Exercise description → Wherever the string "element" shows up in the material below, copy that line.

Information shown →
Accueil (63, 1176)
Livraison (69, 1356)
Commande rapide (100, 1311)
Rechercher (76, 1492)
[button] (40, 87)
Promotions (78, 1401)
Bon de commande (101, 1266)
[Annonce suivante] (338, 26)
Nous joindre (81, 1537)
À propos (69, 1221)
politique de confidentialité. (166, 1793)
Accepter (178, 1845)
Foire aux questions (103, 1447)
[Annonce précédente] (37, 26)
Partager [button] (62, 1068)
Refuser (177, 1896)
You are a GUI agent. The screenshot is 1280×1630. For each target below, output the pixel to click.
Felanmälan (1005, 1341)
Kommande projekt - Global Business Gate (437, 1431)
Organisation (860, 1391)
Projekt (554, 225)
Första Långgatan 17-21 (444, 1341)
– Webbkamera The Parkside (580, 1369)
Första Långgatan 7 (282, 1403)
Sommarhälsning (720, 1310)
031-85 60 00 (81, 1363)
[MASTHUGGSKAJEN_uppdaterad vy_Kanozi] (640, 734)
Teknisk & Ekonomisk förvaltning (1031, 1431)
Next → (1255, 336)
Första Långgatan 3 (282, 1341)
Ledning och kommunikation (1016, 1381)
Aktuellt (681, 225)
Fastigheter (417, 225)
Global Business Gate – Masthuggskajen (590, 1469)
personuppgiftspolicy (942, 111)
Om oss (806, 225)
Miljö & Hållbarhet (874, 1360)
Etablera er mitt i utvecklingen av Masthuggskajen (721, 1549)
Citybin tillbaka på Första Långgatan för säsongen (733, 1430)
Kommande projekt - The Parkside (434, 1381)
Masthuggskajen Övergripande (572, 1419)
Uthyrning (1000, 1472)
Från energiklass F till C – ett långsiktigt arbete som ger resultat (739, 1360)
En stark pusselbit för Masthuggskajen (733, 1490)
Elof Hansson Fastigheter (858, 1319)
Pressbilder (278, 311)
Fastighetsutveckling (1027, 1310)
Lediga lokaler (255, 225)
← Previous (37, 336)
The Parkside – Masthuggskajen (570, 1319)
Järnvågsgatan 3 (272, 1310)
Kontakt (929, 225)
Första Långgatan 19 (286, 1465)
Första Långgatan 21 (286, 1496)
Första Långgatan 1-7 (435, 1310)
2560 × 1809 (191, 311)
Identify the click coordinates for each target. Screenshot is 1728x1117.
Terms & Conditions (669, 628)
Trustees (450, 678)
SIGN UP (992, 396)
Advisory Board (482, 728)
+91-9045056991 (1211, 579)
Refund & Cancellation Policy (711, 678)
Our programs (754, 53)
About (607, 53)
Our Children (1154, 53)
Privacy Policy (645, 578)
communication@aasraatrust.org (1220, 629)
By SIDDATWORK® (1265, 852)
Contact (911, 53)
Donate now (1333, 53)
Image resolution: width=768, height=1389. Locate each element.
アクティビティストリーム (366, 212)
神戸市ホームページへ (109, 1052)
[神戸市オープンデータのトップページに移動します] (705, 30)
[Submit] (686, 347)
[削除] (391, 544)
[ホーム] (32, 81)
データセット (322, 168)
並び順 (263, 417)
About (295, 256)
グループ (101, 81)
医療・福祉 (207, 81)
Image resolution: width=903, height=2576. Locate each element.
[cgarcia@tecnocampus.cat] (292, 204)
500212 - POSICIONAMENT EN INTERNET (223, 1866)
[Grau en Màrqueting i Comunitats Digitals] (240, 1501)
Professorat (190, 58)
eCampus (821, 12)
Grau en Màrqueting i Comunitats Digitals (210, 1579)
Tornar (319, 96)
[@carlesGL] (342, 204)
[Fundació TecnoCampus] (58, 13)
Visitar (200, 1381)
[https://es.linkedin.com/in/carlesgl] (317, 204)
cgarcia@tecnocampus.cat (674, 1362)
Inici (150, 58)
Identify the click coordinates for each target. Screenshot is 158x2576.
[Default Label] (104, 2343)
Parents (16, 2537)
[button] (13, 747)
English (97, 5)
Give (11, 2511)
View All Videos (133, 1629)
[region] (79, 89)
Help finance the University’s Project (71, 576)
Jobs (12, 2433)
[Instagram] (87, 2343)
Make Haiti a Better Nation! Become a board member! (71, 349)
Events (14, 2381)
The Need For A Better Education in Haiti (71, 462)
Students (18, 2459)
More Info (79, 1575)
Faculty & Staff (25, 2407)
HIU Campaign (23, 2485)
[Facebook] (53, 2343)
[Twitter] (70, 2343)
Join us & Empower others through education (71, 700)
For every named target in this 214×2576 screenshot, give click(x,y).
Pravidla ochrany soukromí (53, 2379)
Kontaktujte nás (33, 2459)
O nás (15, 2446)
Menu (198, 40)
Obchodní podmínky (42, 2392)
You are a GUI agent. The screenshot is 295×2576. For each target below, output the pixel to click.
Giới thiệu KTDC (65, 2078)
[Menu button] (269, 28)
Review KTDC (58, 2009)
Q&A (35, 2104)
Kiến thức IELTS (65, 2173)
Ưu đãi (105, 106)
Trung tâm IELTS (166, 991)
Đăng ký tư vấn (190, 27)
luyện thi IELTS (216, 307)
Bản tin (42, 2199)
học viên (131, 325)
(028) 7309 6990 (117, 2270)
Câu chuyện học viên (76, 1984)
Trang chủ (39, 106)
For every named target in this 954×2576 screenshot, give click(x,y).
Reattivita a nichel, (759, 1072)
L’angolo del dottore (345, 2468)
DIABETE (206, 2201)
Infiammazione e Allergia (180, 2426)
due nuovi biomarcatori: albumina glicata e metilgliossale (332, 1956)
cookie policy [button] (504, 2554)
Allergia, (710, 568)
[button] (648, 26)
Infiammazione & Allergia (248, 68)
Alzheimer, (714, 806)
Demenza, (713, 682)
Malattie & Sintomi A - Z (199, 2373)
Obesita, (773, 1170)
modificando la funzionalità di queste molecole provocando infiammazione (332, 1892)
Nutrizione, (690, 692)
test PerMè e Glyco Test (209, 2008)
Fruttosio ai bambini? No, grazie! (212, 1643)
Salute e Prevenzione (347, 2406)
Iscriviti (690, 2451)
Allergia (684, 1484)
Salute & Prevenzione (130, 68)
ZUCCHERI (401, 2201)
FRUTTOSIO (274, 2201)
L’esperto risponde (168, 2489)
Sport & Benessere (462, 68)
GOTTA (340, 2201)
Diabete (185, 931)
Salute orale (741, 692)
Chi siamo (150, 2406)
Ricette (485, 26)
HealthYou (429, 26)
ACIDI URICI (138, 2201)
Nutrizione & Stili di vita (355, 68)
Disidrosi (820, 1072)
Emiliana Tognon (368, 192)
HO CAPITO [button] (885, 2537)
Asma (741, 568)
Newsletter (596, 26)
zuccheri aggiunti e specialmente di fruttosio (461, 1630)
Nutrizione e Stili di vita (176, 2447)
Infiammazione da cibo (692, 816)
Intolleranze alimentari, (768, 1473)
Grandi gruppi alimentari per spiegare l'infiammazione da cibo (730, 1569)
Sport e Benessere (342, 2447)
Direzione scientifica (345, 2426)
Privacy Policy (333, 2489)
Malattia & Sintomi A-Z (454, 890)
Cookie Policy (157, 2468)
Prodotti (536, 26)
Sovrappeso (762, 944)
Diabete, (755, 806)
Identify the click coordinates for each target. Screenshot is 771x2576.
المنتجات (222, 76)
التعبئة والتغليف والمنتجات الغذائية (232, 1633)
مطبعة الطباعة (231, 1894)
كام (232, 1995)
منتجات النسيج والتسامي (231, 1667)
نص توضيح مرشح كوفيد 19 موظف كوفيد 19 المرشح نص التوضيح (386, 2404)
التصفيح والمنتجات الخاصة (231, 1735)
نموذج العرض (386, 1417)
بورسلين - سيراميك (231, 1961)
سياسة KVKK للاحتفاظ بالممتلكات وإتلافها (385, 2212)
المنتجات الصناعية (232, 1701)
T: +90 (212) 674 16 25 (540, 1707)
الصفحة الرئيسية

Answer to this task →
Image resolution: width=768, height=1389. Locate each element.
Image resolution: width=903, height=2576. Locate each element.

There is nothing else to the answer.